* **Work required**: Update the lines from the line with "Jump to the last record" up to and including the line with "Looking at the screenshot, I should pos(729,670).", putting "taskbar" in place of "system tray" and leaving everything else the same. Give back only those lines.
====== Information provided ======
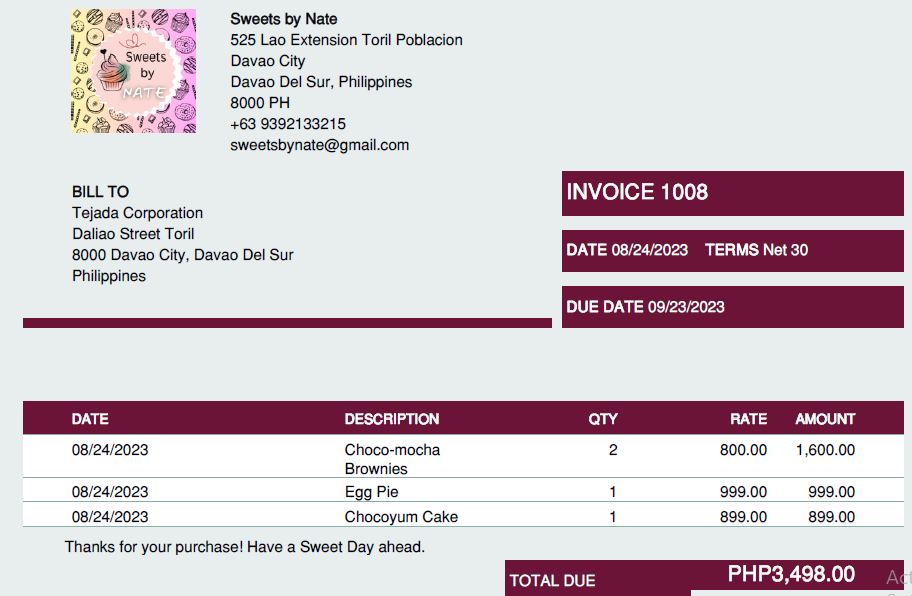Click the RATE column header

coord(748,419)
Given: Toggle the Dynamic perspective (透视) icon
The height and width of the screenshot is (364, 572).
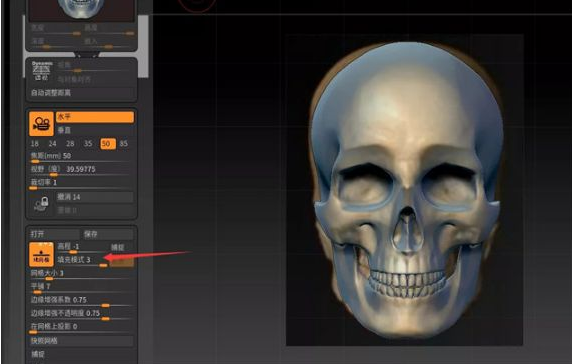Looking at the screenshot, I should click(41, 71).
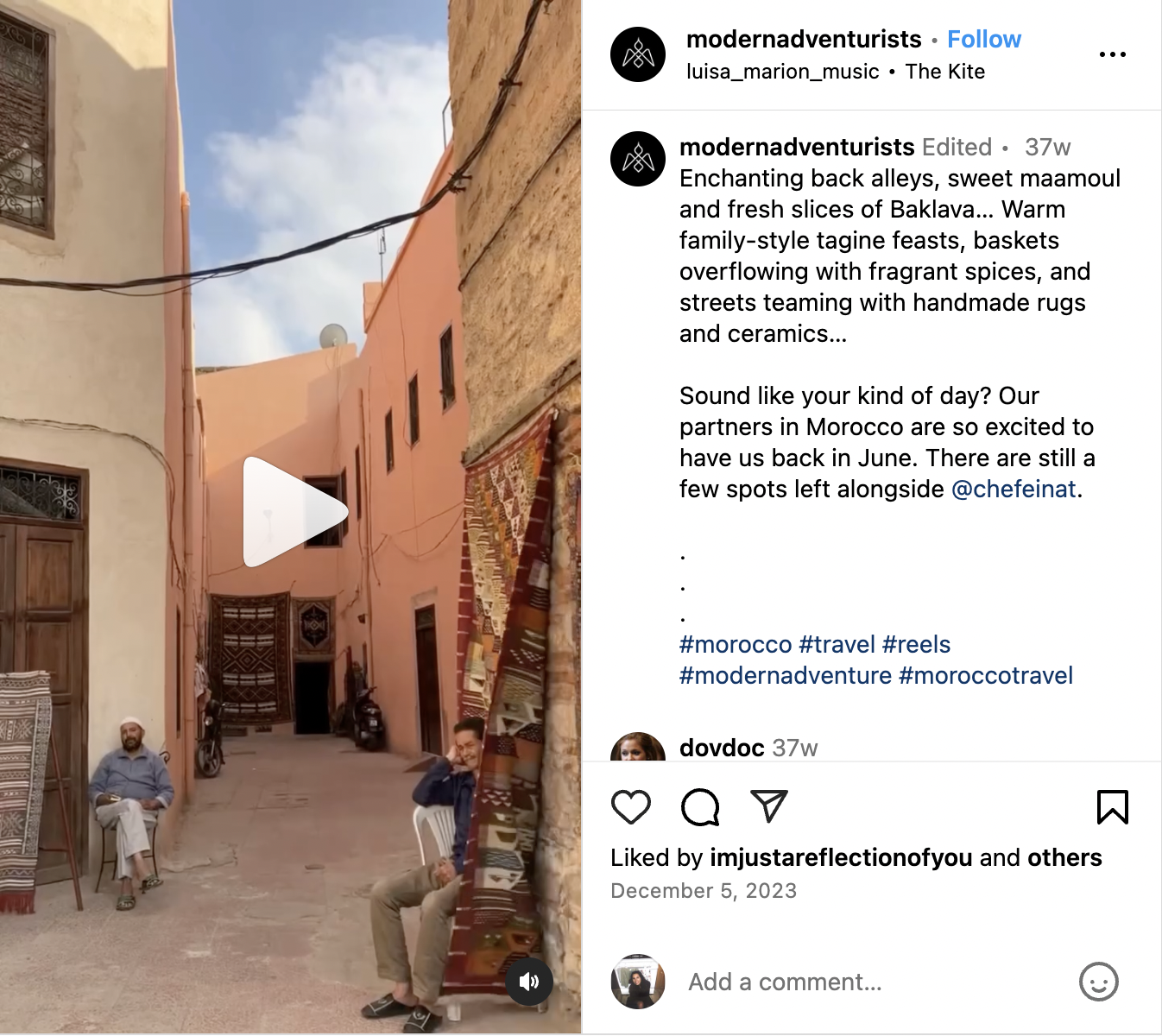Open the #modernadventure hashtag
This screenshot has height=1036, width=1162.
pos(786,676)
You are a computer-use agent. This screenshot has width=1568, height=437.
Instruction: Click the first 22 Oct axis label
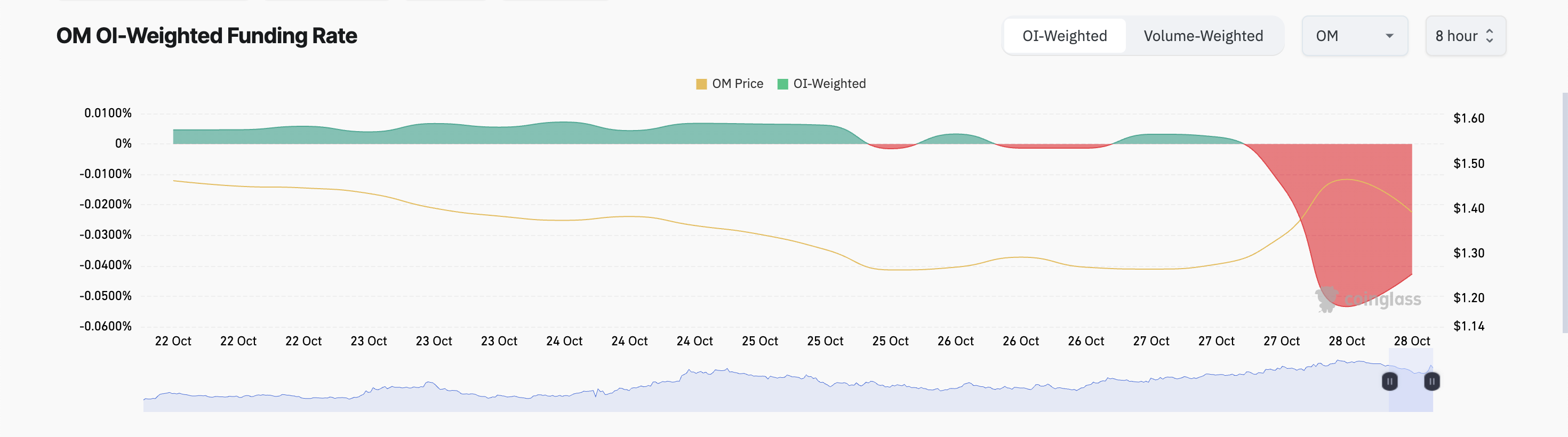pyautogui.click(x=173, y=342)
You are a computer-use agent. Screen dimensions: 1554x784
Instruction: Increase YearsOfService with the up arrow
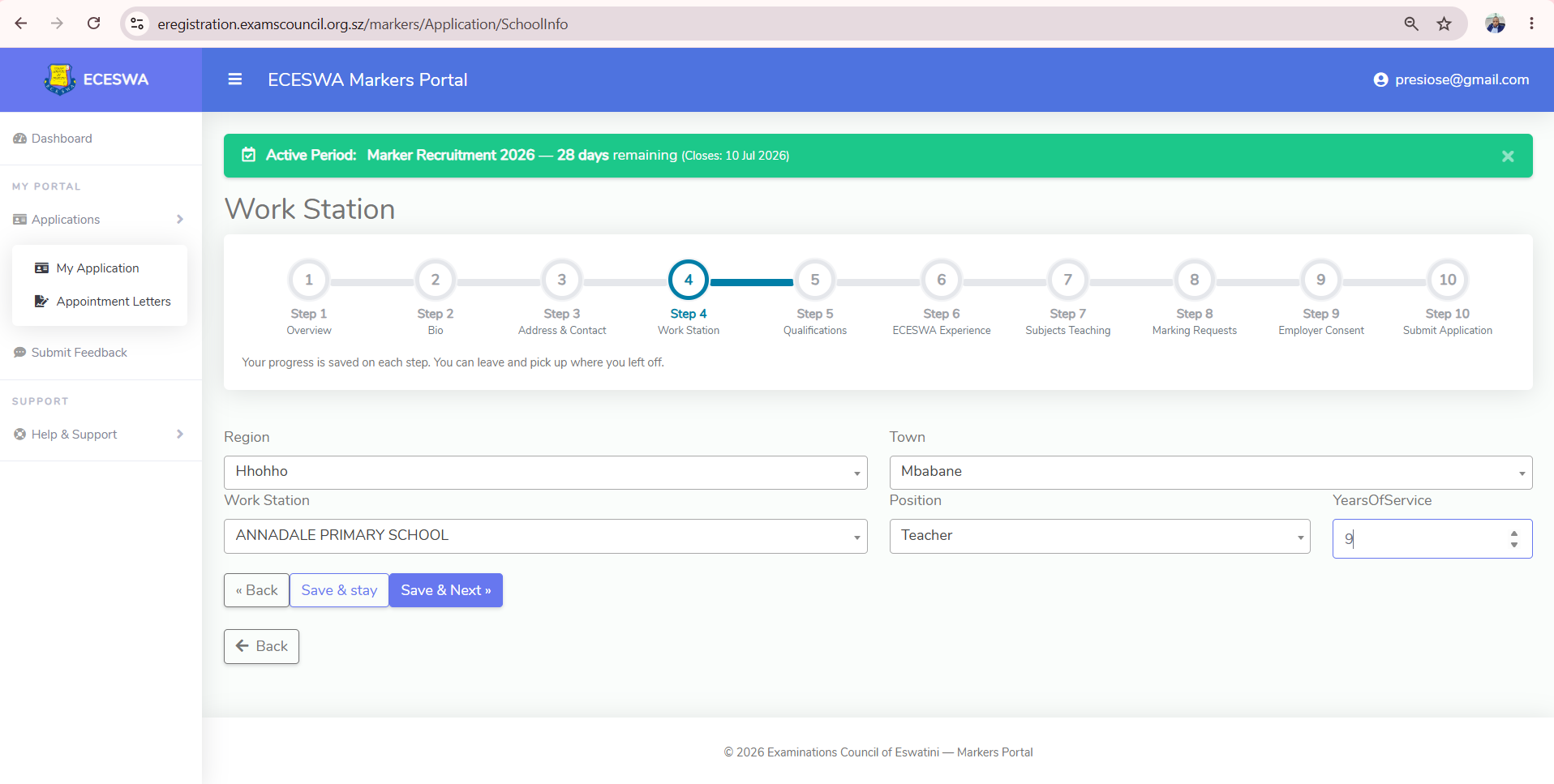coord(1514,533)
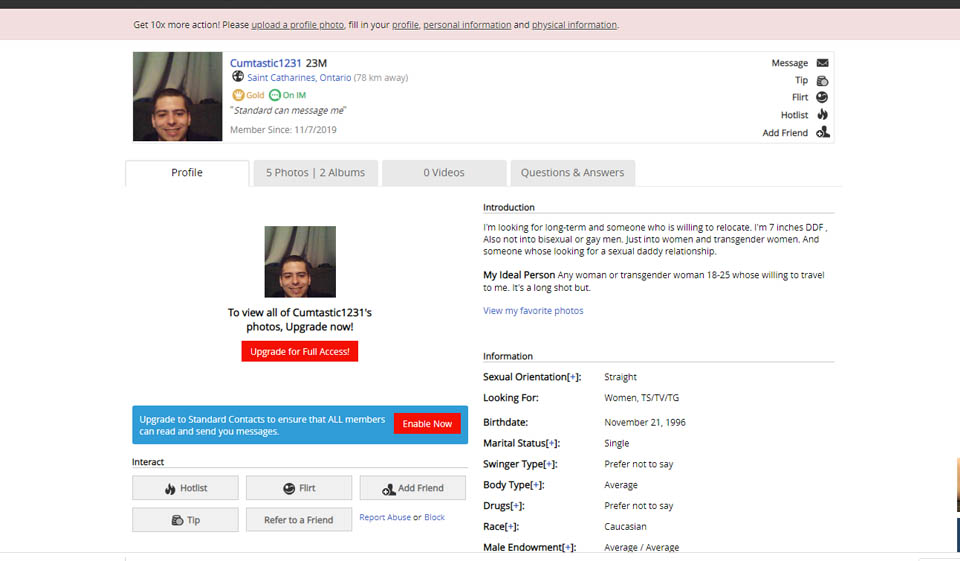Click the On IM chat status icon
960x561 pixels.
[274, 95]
======
====== Information provided ======
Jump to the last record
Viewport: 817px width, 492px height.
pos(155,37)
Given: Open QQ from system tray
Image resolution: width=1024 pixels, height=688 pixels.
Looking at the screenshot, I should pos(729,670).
======
====== Information provided ======
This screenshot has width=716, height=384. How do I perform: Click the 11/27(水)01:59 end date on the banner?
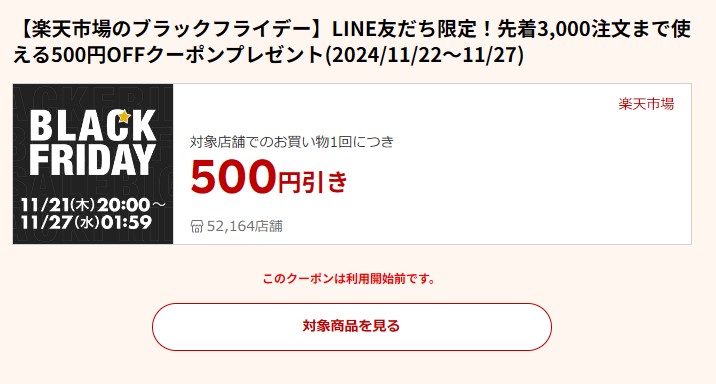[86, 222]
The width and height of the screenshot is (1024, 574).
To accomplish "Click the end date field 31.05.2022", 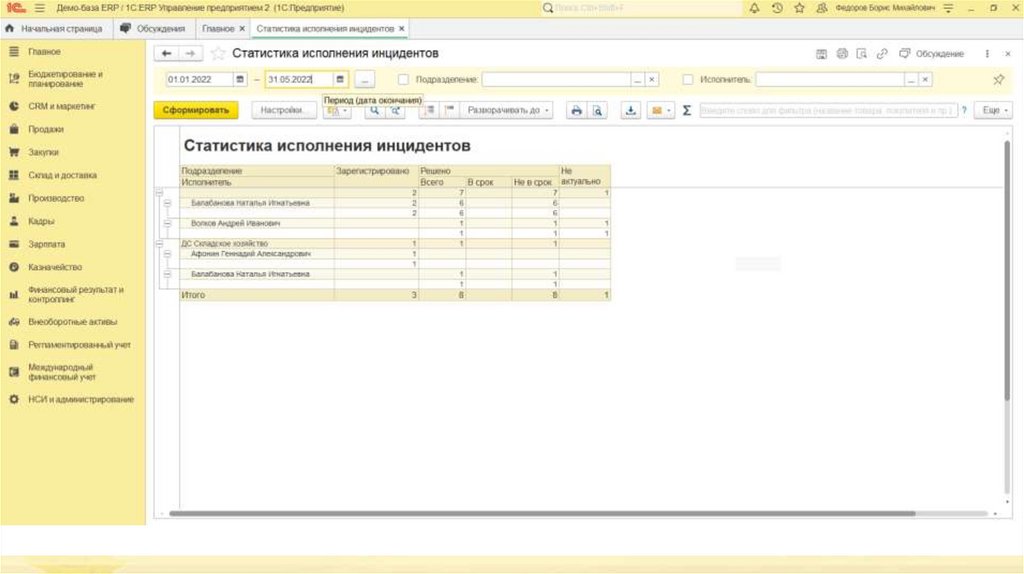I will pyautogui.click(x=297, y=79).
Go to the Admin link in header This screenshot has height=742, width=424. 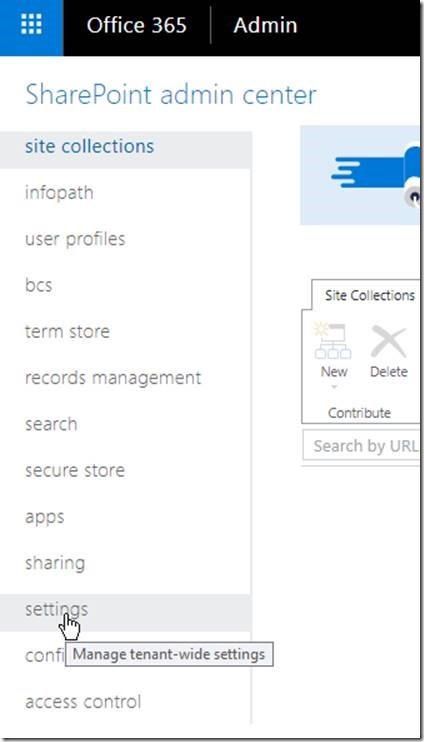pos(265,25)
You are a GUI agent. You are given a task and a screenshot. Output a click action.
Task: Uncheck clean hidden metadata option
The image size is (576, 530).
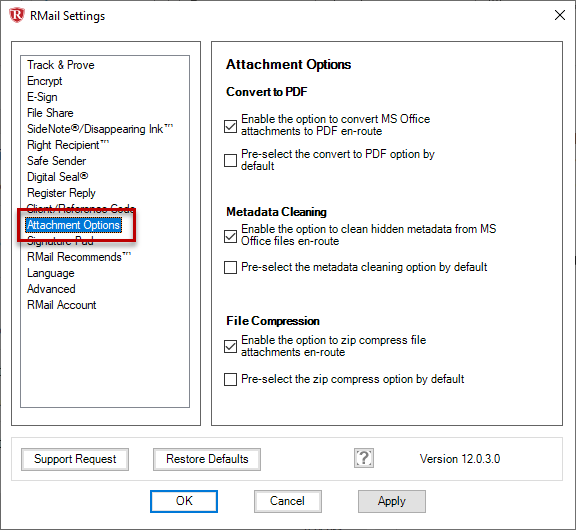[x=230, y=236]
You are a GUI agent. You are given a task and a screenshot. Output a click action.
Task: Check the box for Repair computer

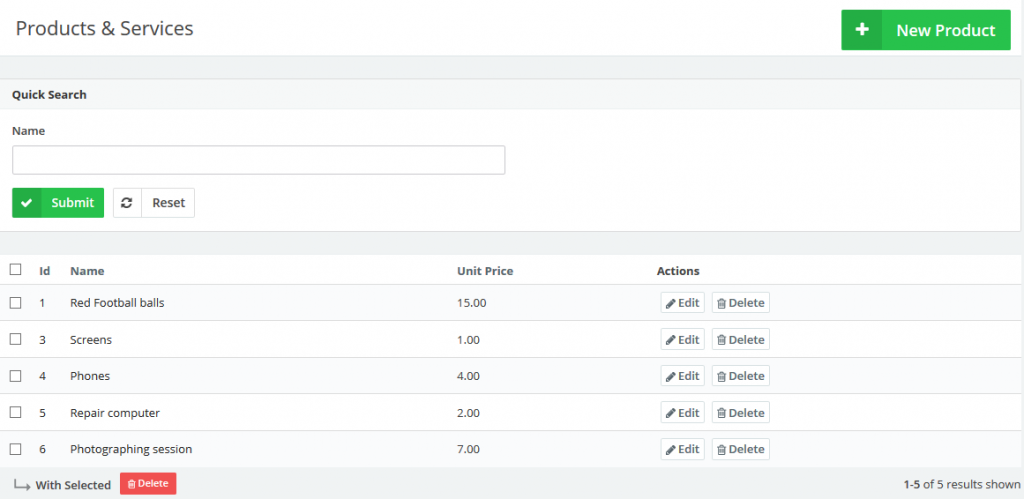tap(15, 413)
======
* **Response to this exercise**:
Jump to the last record
Viewport: 817px width, 492px height.
pos(155,37)
Given: Open QQ from taskbar
Image resolution: width=1024 pixels, height=688 pixels.
Looking at the screenshot, I should pos(729,670).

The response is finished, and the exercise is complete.